Blog: On Dershowitz's Argument

On Dershowitz's Argument
On Dershowitz's Argument
Date: 2018-Feb-11 04:01:03 EST

In these interesting times, we've had a lot of discussions on things that are pretty bad markers for the political health of our nation; we've had to look into what is impeachable, how much breach of decor is acceptable, why we have decor in the first place, and a number of other things. I've chatted on the first point with a few people who have a stronger legal background than I (I've read law books for fun, but mostly out of an interest in political philosophy and engineering), and I've come to see an interesting discussion on some points Alan Dershowitz has tried to make that when a particular topic is within presidential discretion, that discretion is absolute. The opposing view being that there are a number of reasonable implicit constraints in our system.

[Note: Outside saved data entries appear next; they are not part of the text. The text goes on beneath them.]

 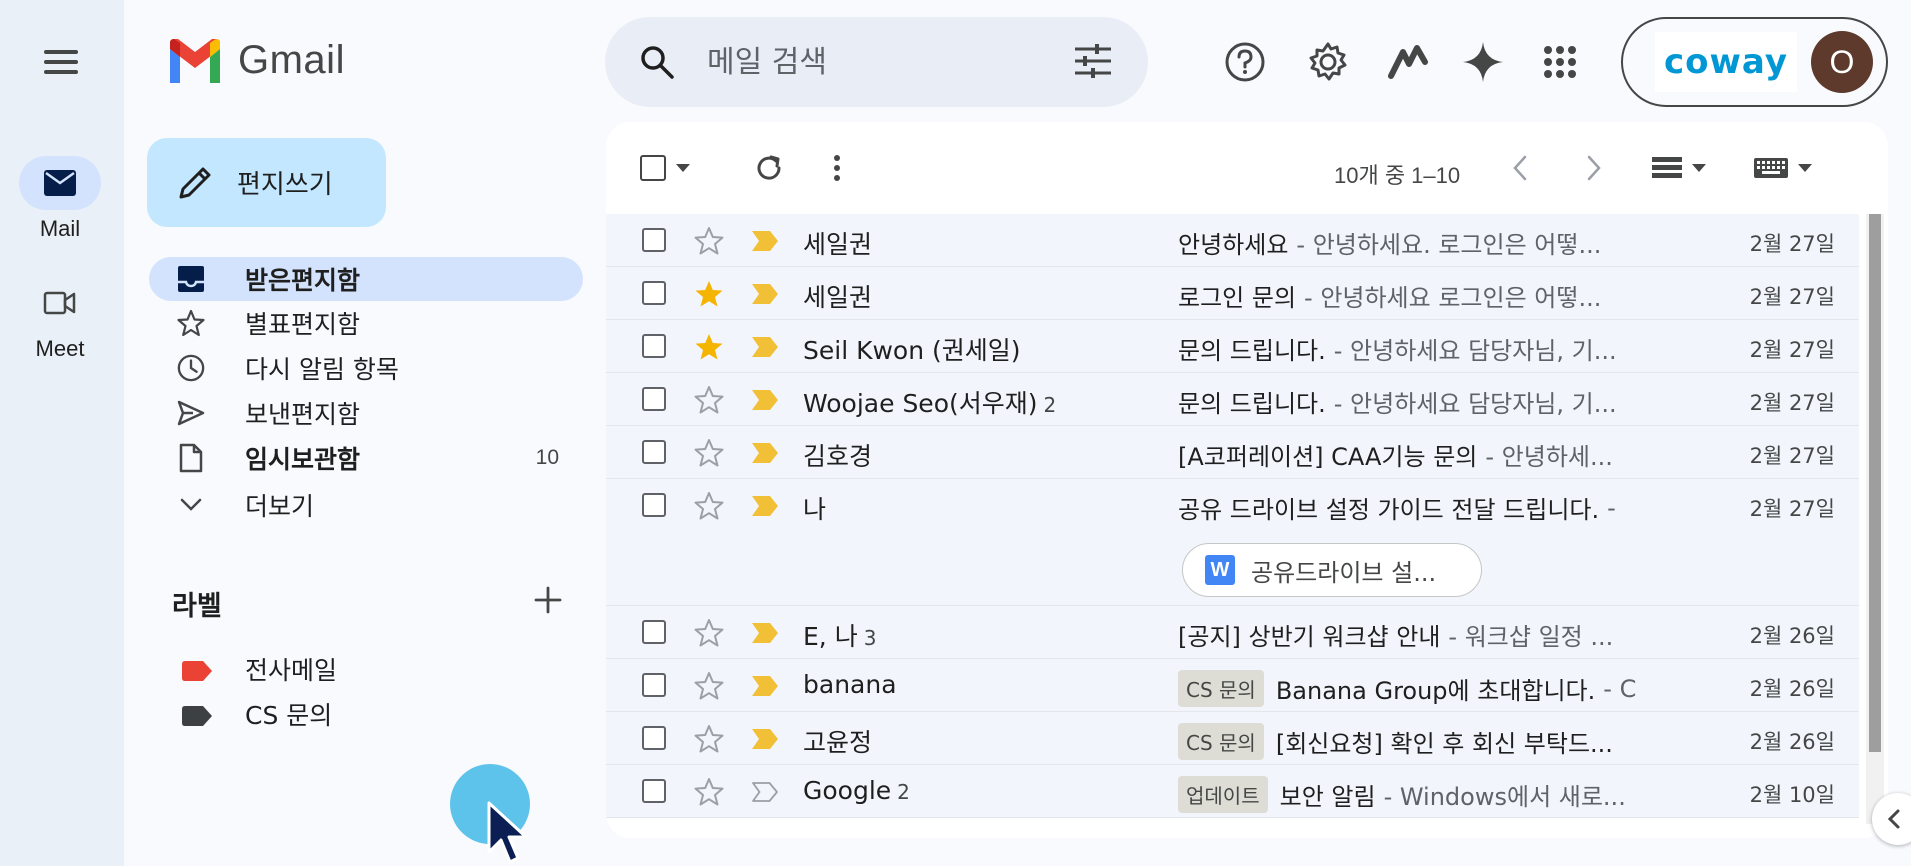 I want to click on apps-grid-icon, so click(x=1560, y=62).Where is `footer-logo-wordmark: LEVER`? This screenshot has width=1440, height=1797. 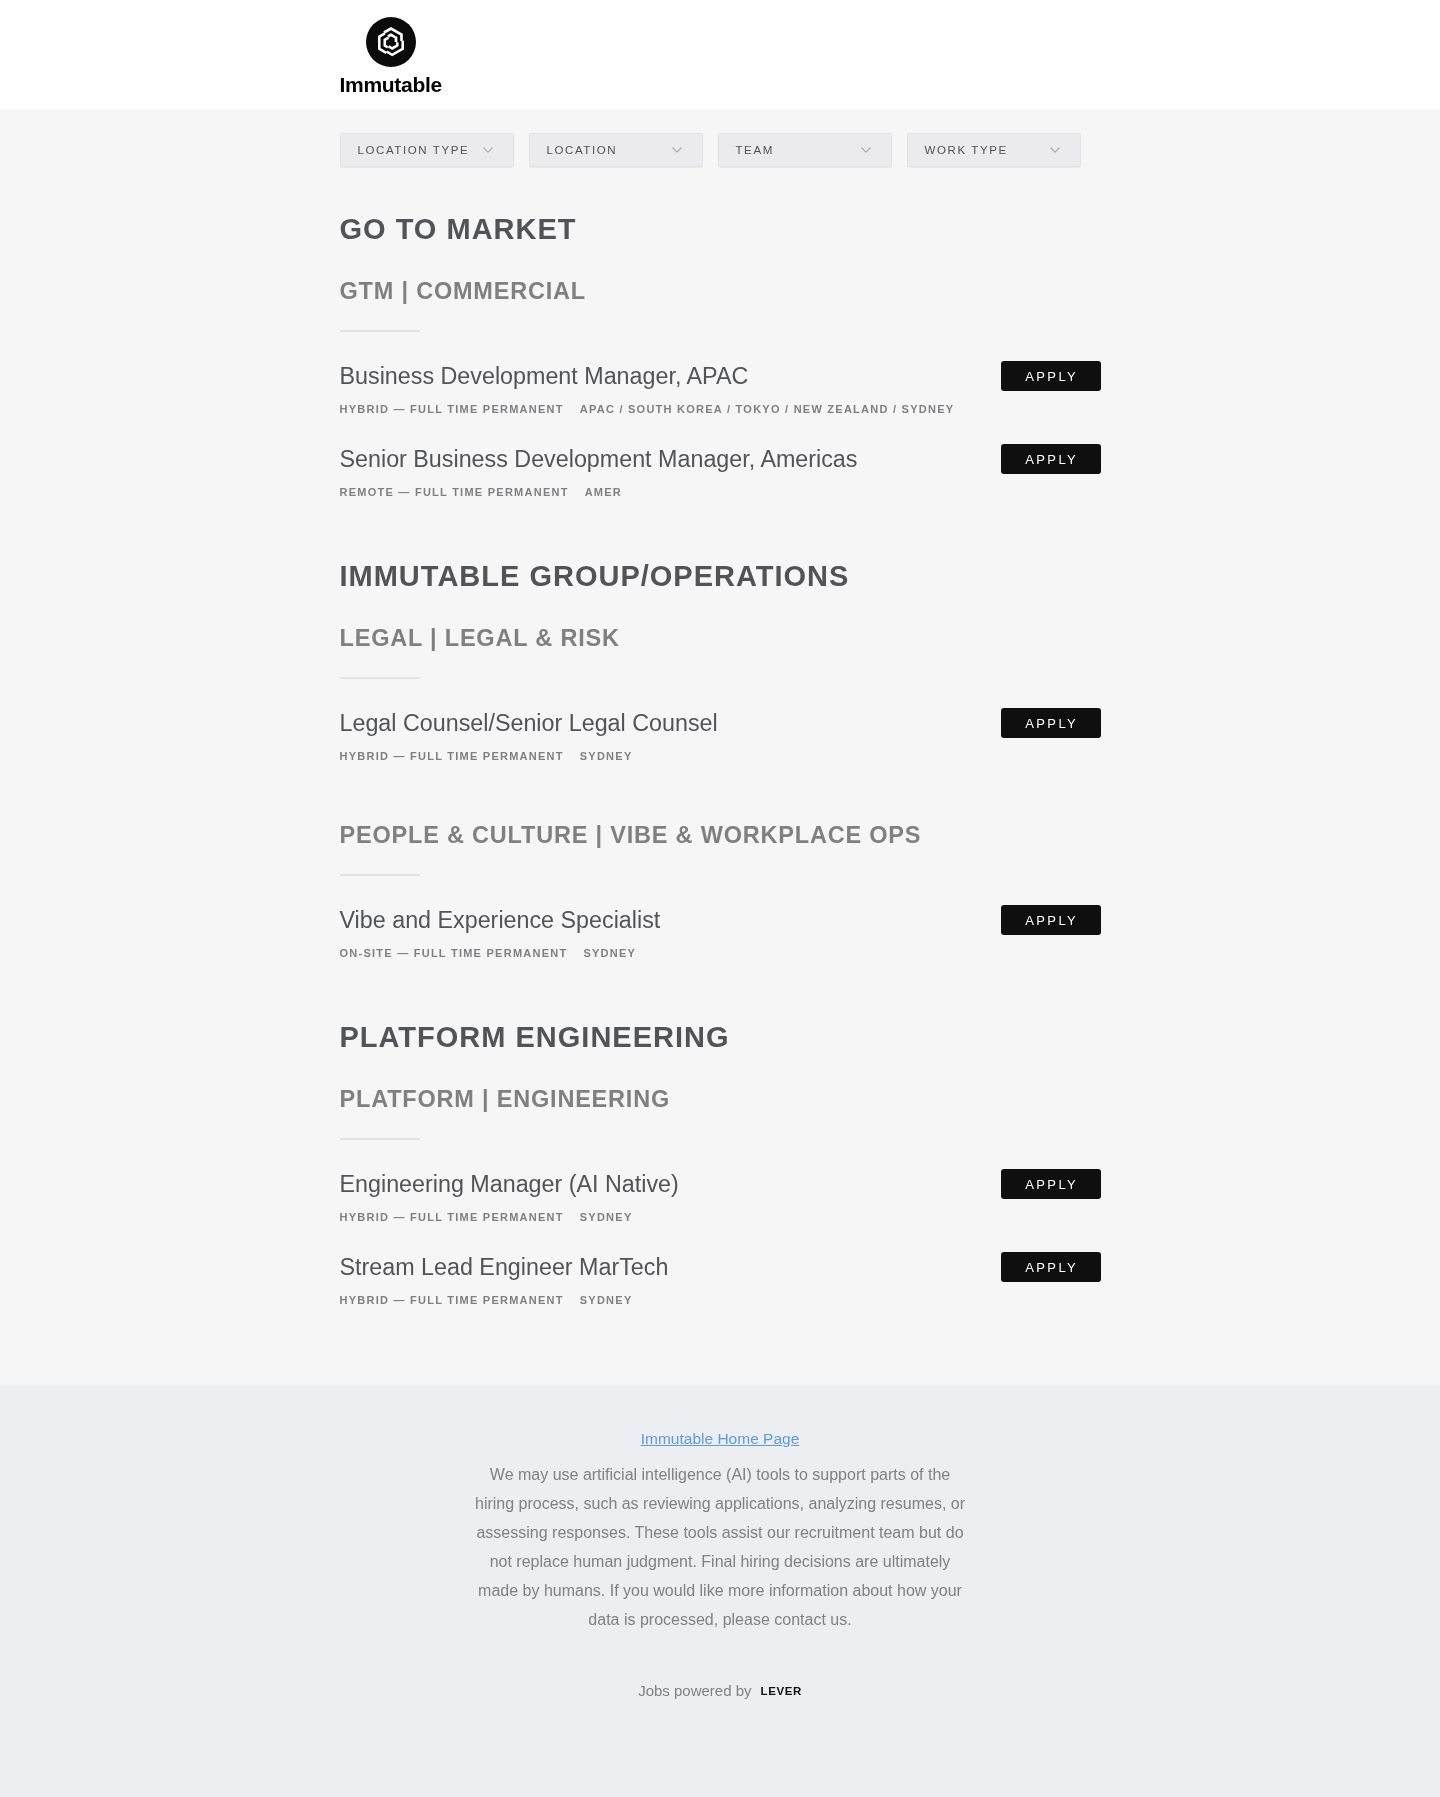
footer-logo-wordmark: LEVER is located at coordinates (781, 1691).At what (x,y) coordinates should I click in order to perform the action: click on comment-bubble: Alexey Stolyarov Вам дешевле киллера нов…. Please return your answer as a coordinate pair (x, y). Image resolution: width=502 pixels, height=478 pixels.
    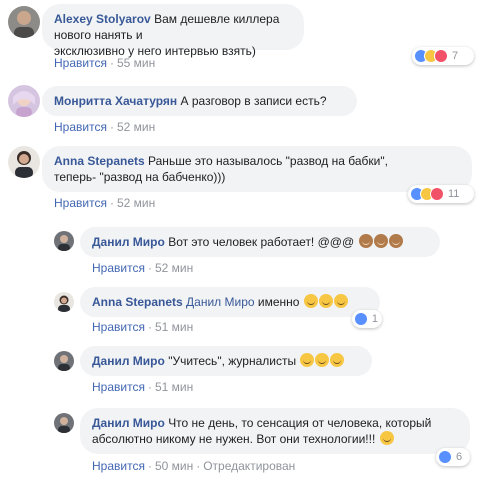
    Looking at the image, I should click on (173, 31).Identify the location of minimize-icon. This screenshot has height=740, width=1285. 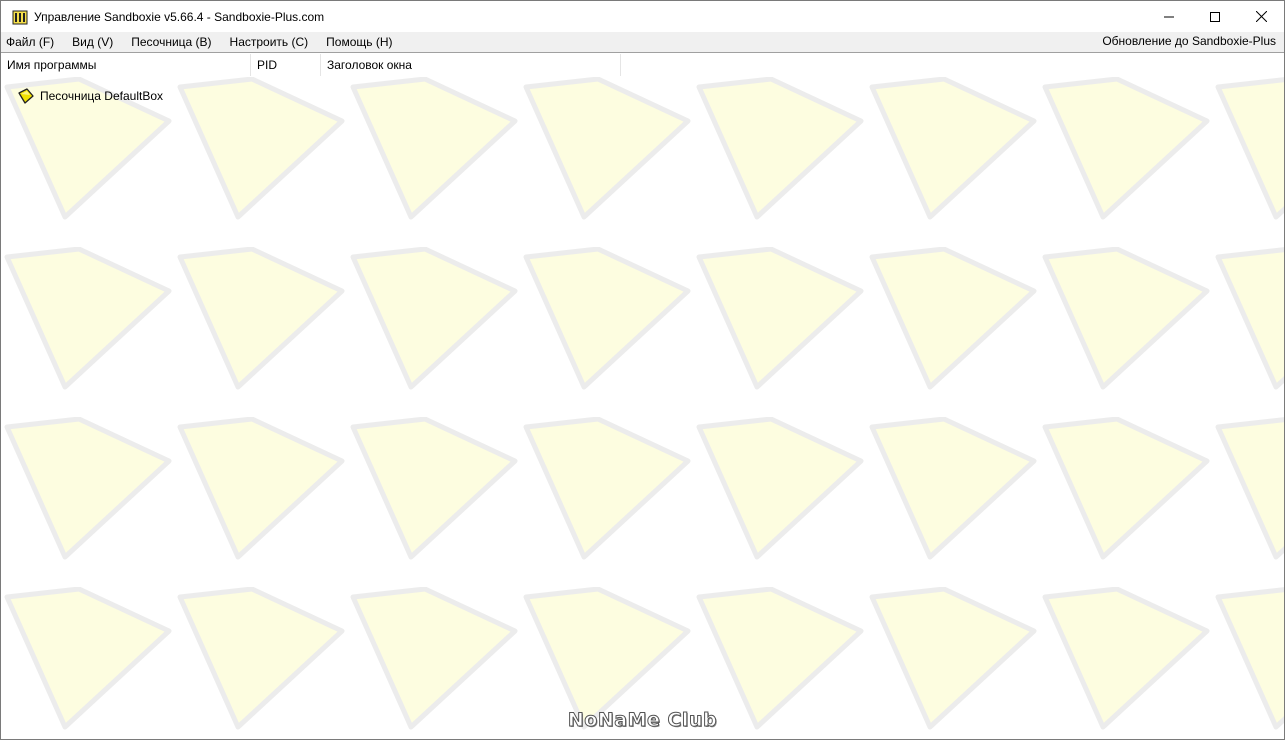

On first glance, this is both a large chasm in how different people might think about things and a difficult to judge debate. However, after chewing on it for awhile, I've come to believe that Dershowitz is wrong on this. The reason being that were we to consistently apply his line of reasoning on it, it would both be bad public policy and that the principal reason it's bad is it effectively neuters the idea of misuse of authority. It may be that a governor has broad discretion over a topic and can generally do what they like, and it may also be that people can generally accept payment for all sorts of things, but it does not follow that a governor can accept personal funds to grant people exemptions for laws. And it is undesirable for the law to need to spell out the endless permutations of similar kinds of corruption for it to consider them illegal. Our common law system is built on the idea that legal challenges, common sense, and debate are reasonable ways to deal with novel challenges to our institution, rather than explicit codification of wrongs. And while Dershowitz's concern about criminalising Trump's politics is valid, it doesn't work to apply that concern so broadly that challenges based on reasonable (if implicit, as per our traditions) limits to broad authority are prevented.